Maybe I'm looking at a different type... The description on the port. cement says 

"Portland cement is used to make concrete where 2 inch thickness or more is needed to build or repair walks, floors, footings, patios, setting post and poles. This is pre-blended for a consistent quality"

http://www.homedepot.com/Building-M...splay?catalogId=10053&langId=-1&storeId=10051


----------



## TRUEPRO (Apr 10, 2012)

Read again... . "Portland cement is used to make concrete where 2 inch thickness of more is needed to build or repair walks, floors, footings, patios, setting post and poles"

"Also can be used for base coats"

"Walks, floors, footings, patios, post/poles" This doesnt apply to you. Thats ALL ground work. 

Dont recommend sakrete. Use Roanoke Portland type I/II. You have to buy sand as well to mix. You can try the premix first and if you dont like the results then go with my way. GL


----------



## Trucon01 (Jan 10, 2012)

Sounds good. So maybe something like this would work?

http://www.homedepot.com/Building-M...splay?catalogId=10053&langId=-1&storeId=10051


----------



## TRUEPRO (Apr 10, 2012)

Sure give it shot and let us know your results!

GL


----------



## jomama45 (Nov 13, 2008)

Trucon01 said:


> Sounds good. So maybe something like this would work?
> 
> http://www.homedepot.com/Building-M...splay?catalogId=10053&langId=-1&storeId=10051


You won't have any success with that stuff, it's meant fro patching horizontal surfaces and has no lime in it, which is what you really need. 
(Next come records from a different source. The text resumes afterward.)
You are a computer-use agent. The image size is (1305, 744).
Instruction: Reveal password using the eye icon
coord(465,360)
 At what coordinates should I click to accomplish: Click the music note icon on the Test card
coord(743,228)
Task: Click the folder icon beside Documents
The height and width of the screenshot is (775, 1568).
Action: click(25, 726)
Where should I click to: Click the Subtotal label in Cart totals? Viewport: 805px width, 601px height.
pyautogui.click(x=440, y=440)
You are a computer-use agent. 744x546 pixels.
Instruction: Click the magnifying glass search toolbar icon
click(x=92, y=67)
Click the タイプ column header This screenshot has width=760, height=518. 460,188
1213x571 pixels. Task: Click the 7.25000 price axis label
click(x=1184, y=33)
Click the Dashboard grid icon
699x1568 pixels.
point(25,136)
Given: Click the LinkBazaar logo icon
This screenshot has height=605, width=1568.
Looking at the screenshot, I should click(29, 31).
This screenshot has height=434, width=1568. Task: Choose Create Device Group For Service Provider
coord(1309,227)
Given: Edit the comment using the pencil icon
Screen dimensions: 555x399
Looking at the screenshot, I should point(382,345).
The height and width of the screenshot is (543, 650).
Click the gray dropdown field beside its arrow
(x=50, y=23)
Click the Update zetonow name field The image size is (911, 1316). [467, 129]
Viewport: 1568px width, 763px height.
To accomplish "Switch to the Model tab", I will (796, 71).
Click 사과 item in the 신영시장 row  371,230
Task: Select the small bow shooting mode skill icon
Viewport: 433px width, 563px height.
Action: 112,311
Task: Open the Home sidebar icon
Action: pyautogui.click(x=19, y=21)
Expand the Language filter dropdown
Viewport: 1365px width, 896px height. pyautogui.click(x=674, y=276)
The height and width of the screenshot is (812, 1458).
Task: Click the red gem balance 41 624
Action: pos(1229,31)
As for what type of mortar you need, it really depends on what the current issue with the wall is, and what you're trying to accomplish with the plaster.......


----------



## Trucon01 (Jan 10, 2012)

For my interior basement block walls, I wanted to put a parge coat on a few sections (top to bottom). Some areas have light to moderate cracks. I got a bunch covered with Hydraulic Cement already, but wanted to put a full coat over the whole wall now.

Can you tell me what to look for specifically? I looked at the HD site and nothing says it includes lime. Do all Type S mixes use lime?

http://www.homedepot.com/Building-M...Id=10053&langId=-1&storeId=10051#.UBKeC0RaJ50


----------



## jmagg (Aug 7, 2012)

In cement plaster, the less lime the better. Lime improves workability, at the expense of strength, and shrinkage.

There are specialized lime plasters, but thats not what you are doing.

Type S mortars are generally a bit higher strength with added latex for below ground applications, and contain lime.

Clean and bond the entire area. Use 2 coats, first coat scratch horizontally, let dry, then the second pull tight and double up. If you dont mix too wet, and dont apply too heavy, it may not check. Floating with a wood or hard rubber float near the end of cure while still workable, will compact, bring up sand, and make a better finish. Use as little water as possible.



good luck


----------